Life without parole

Published 8:43 pm Thursday, November 24, 2005

By By NORMA LERNER / Edwardsburg Argus
CASSOPOLIS - A 27-year-old Edwardsburg man will spend the rest of his life behind prison bars with no possibility of parole in the 2004 murder of his two-year-old son, Austin Singleton.
Donald Parks was sentenced Friday morning in Judge Michael Dodge's Circuit Court on a conviction of first-degree felony murder.
The mother of Austin, Angela Singleton of South Bend, was present in court, but decided not to address it. Chief Assistant Prosecutor Jason Ronning, who tried Parks' case, said Austin was only two years old. He said Parks willfully and wantonly beat the child on the head. “The poor child's life was tragically cut short at a young age. It is a most serious offense in the state of Michigan. It's life with no possibility of parole,” he said.

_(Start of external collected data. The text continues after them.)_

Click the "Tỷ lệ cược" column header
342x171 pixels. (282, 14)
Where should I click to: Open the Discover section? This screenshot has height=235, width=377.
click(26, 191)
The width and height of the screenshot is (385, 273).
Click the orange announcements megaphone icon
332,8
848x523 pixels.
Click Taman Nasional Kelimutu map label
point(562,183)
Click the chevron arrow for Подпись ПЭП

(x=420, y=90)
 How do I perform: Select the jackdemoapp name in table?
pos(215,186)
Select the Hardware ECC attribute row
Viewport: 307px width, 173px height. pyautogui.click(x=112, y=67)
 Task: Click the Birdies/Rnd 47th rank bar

Defense lawyer James Miller said nothing will change the tragedy that has occurred. He said Parks is “remorseful.”
Before sentencing Parks said, “Nothing I can say will change anything in my heart. I am so sorry … sorry … sorry … for what happened. I cannot put into words my remorse. Nothing I can do but pay for it.”
In the trial when Parks was found guilty Oct. 6, he had been watching the child since Oct. 31 for a few days at an apartment with his girlfriend on Hilton Street in Cassopolis. This was upon an agreement with the child's mother on Oct. 31 for Austin to stay for a while. It was on Nov. 4 when Austin had been severely shaken and hit on the side and back of his head before he died of head trauma the next day in a Kalamazoo hospital. Parks initially said Austin had fallen off some play equipment at a playground and hit his head.
Dodge told Parks that Austin's mother entrusted her son's care to him. He said he was responsible for his injuries. For his misbehavior, Parks hit him in the head and face. He had bite marks on his arms, bruises on his body and blood in his ears. Dodge said he died of cranial cerebral trauma to the head.
Dodge vacated first-degree child abuse and second-degree felony murder convictions so it wouldn't violate the constitution against double jeopardy.